The mechanism by which the thionamide antithyroid drugs produce long-term remission of Graves hyperthyroidism is unknown. We wished to explore the hypothesis that methimazole (MMI) could induce a structural change in thyroid peroxidase (TPO), such that its major (immunodominant) epitope(s) was no longer recognised by circulating anti-TPO antibodies.
An enzymatically active membrane preparation of a CHO cell-line stably transfected with human TPO was used as a source of TPO, which was bound to immunoassay plates with a monoclonal murine anti-human TPO antibody (mAb47). A membrane preparation from untransfected CHO cells was used as a negative control. Serum samples from 36 sequential Graves patients, known to be positive for TPO antibodies, and 2 healthy controls, were used in the above system to form a sandwich ELISA. Antibody binding to immobilised TPO was tested at various concentrations of MMI (500 nM to 500 mM), with TPO in its native conformation, and following irreversible denaturation, with DTT (50 mM) and iodoacetamide (40 mM), to an enzymatically inert form.
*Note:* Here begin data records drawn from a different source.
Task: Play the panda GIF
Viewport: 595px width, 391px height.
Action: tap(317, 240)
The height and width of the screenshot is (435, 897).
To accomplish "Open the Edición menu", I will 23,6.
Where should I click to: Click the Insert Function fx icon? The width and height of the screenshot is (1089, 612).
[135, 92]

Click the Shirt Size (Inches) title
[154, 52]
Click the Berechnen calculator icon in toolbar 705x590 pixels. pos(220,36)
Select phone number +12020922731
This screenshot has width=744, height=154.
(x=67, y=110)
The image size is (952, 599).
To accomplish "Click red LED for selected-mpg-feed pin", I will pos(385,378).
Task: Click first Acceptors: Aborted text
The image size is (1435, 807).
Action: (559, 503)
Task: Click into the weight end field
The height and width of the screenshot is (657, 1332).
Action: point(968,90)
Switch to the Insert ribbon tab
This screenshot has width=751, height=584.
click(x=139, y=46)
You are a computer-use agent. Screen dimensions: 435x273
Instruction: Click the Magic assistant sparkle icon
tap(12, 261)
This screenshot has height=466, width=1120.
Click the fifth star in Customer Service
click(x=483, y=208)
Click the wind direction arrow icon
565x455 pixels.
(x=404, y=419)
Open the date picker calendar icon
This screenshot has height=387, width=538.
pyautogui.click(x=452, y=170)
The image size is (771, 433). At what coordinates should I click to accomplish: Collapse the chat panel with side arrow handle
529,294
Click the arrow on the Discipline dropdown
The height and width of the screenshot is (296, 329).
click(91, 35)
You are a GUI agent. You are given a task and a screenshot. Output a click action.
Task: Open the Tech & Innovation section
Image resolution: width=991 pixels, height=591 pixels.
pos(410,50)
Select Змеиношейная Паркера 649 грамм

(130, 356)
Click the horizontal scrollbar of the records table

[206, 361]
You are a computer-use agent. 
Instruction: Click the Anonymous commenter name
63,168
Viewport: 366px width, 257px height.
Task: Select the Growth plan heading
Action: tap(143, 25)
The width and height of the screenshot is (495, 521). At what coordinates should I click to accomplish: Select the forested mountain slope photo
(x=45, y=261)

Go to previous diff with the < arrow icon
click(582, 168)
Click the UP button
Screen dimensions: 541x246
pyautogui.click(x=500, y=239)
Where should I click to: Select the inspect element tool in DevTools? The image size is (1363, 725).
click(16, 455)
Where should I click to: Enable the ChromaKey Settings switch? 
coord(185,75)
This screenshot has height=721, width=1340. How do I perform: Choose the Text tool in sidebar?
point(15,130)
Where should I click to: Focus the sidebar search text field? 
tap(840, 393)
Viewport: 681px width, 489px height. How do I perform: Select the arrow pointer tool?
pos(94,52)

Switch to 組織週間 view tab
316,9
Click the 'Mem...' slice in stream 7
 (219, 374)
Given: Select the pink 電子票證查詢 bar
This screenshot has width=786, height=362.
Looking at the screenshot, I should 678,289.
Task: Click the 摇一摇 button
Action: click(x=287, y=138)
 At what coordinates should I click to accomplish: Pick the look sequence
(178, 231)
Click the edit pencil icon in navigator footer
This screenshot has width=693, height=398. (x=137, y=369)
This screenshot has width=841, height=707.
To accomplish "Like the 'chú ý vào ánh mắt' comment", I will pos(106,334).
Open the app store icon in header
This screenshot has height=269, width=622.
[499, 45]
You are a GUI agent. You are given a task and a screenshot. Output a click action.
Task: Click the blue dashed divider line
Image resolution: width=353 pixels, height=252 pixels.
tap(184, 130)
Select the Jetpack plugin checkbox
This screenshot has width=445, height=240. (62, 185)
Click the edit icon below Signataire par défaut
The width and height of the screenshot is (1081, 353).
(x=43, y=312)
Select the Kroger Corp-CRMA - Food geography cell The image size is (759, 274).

Sera from >90% of Graves samples bound the immobilized TPO in a concentration dependent fashion. Twenty out of the 36 sera showed a greater than 25% decrement in binding to the denatured TPO preparation when compared to native TPO, showing a clear structural dependency of their immunoreactivity. The effect of MMI on TPO-antibody interaction in the ELISA was studied, using either preincubation, co-incubation or adding MMI after serum-binding. There was no effect of MMI on the binding of sera at relevant in vivo concentrations (up to 100 μM), for either structurally dependent or independent sera. Binding of the monoclonal antibody mAb47 could not be abrogated by denaturation or MMI.
A change in TPO epitope conformation induced by methimazole does not seem to be the explanation for the immunomodulatory effects of antithyroid drugs in Graves disease.